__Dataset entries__
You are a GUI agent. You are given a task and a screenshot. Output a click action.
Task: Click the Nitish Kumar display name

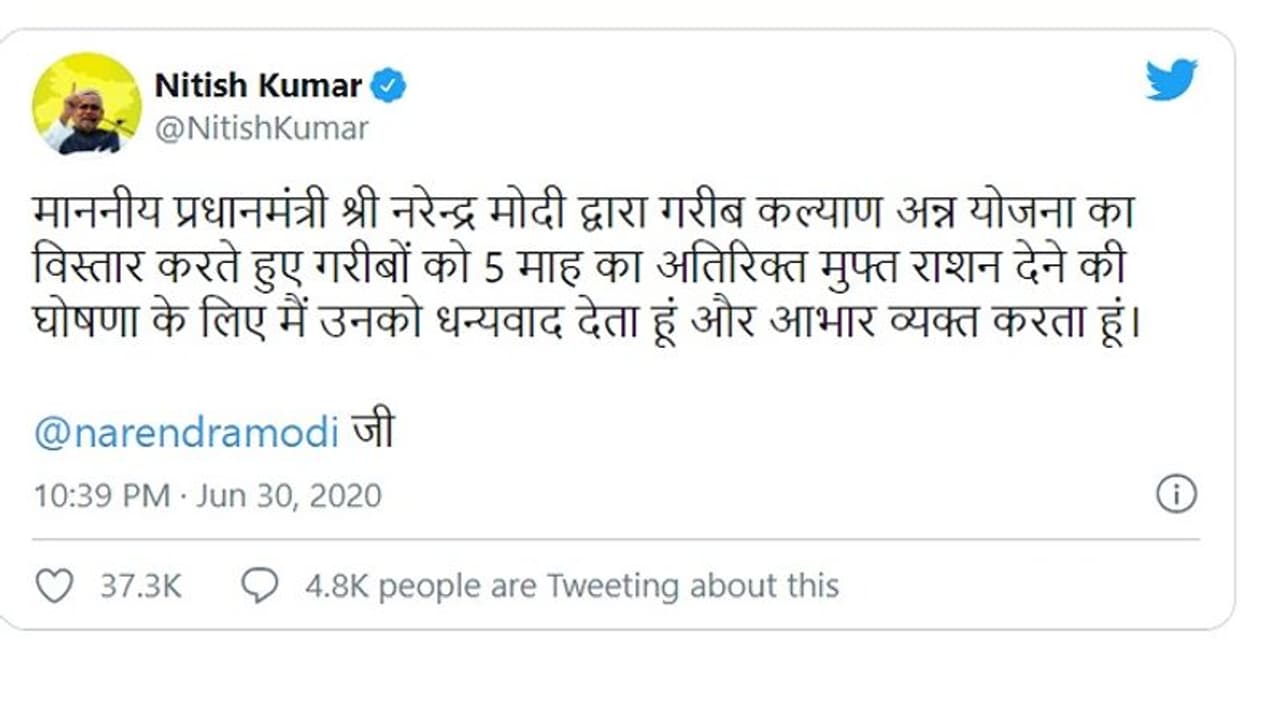(258, 87)
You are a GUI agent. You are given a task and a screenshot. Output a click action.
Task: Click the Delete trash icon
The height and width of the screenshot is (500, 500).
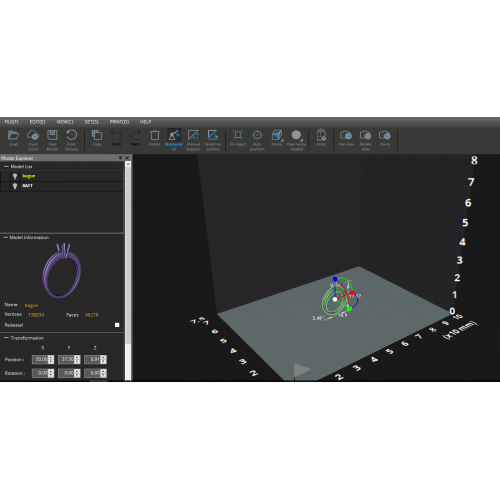[155, 135]

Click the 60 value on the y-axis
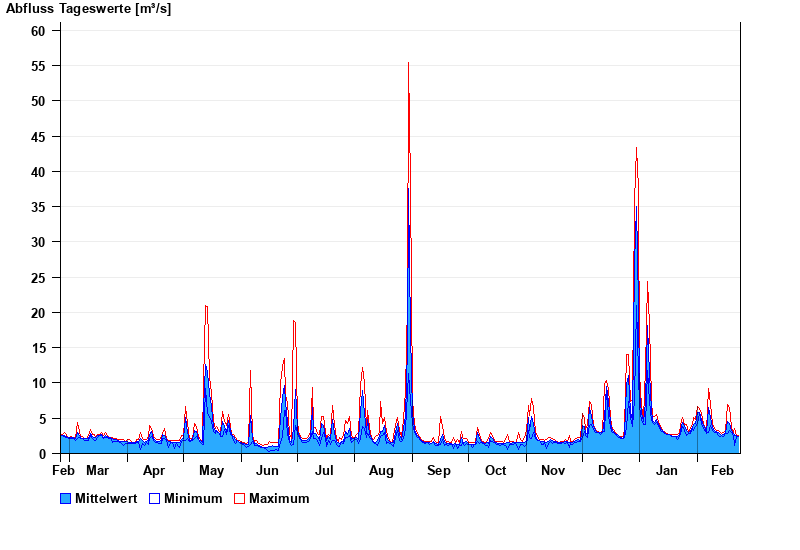click(x=38, y=31)
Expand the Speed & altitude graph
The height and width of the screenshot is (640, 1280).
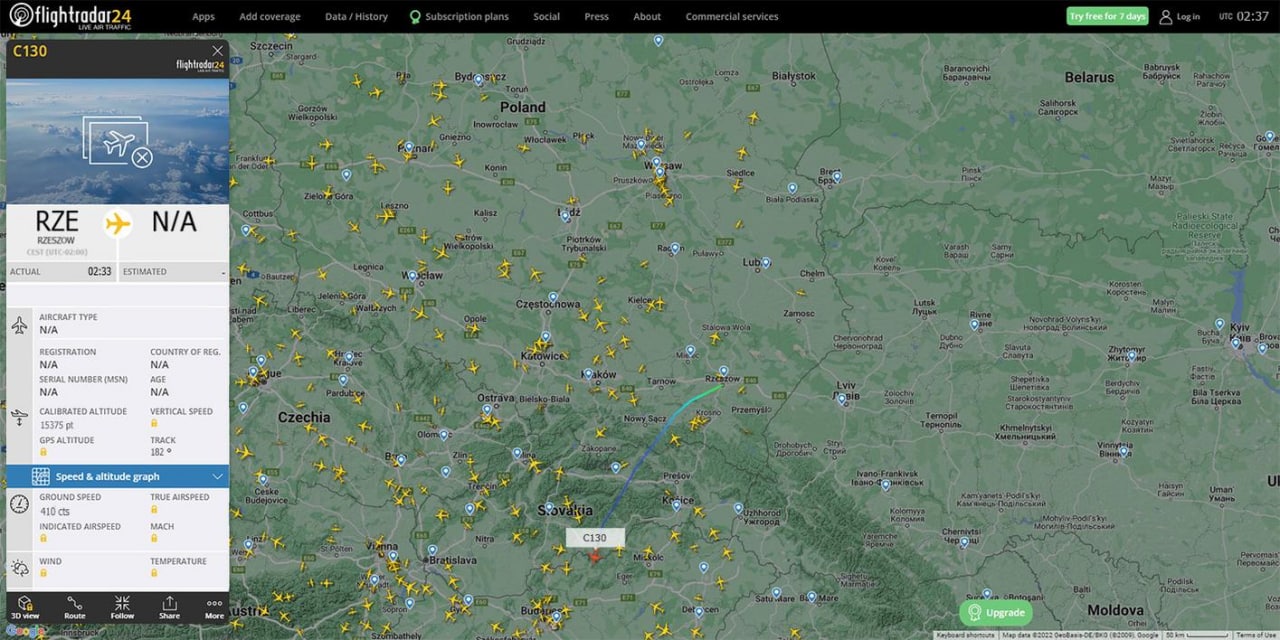click(x=118, y=477)
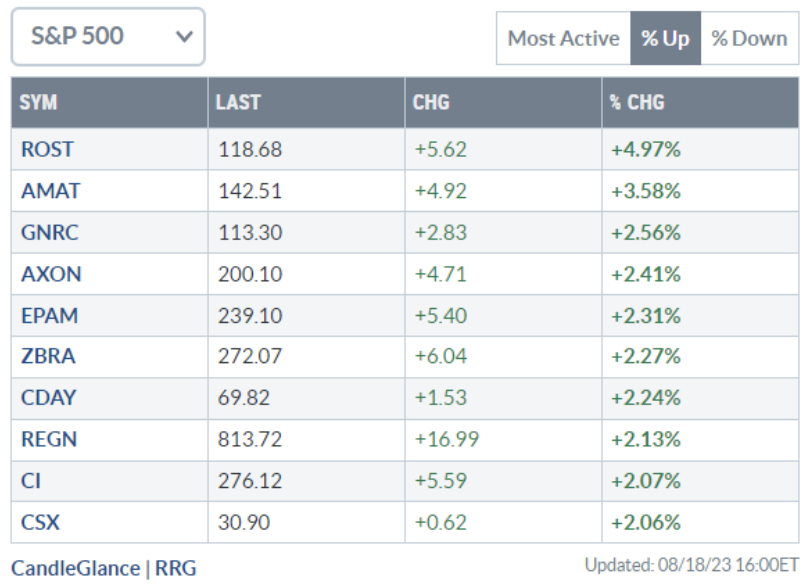Viewport: 806px width, 588px height.
Task: Click the ROST ticker symbol
Action: click(x=47, y=150)
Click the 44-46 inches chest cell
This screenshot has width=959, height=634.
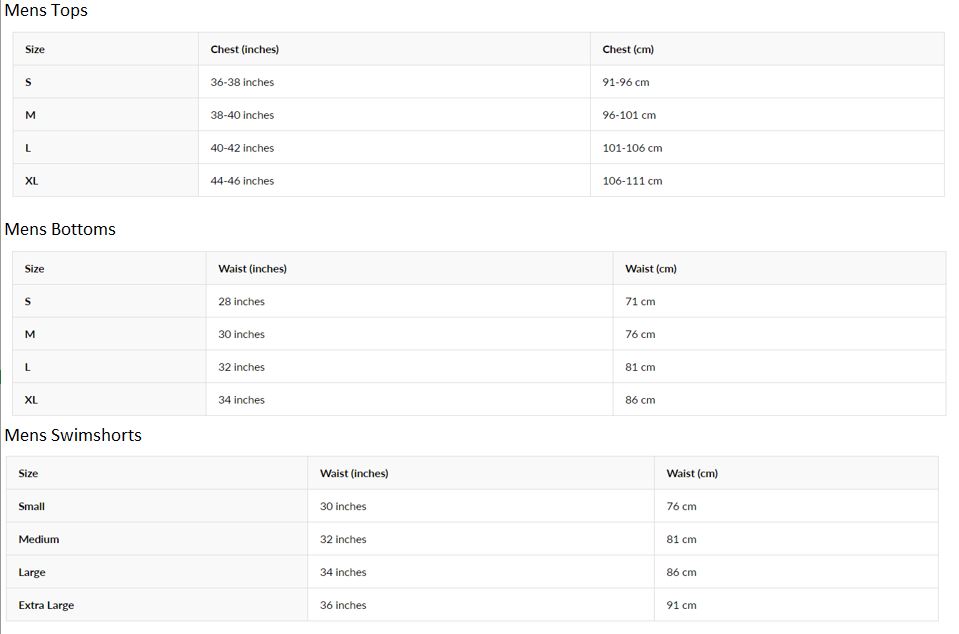(242, 181)
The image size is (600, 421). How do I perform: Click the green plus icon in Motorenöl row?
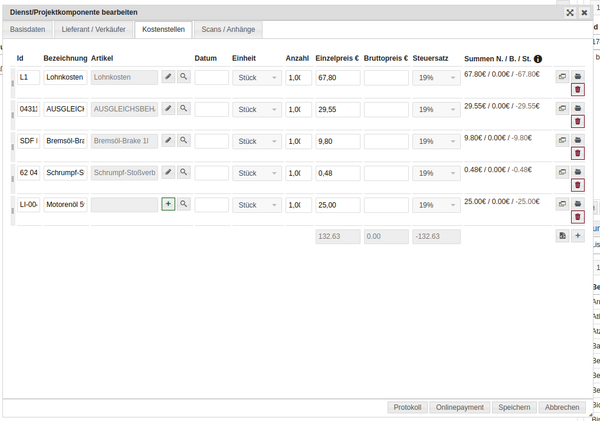[168, 204]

__WORK TASK__
What the answer must hold is the exact text of every line from the one containing "Expand the Speed & altitude graph" through the end of the data, minus any pictures.

__SOLUTION TO THIS PROBLEM__
Expand the Speed & altitude graph
The height and width of the screenshot is (640, 1280).
click(x=118, y=477)
Viewport: 806px width, 588px height.
Task: Click the ROST ticker symbol
Action: click(x=47, y=150)
Click the 44-46 inches chest cell
This screenshot has width=959, height=634.
(242, 181)
The image size is (600, 421). How do I perform: Click the green plus icon in Motorenöl row?
[168, 204]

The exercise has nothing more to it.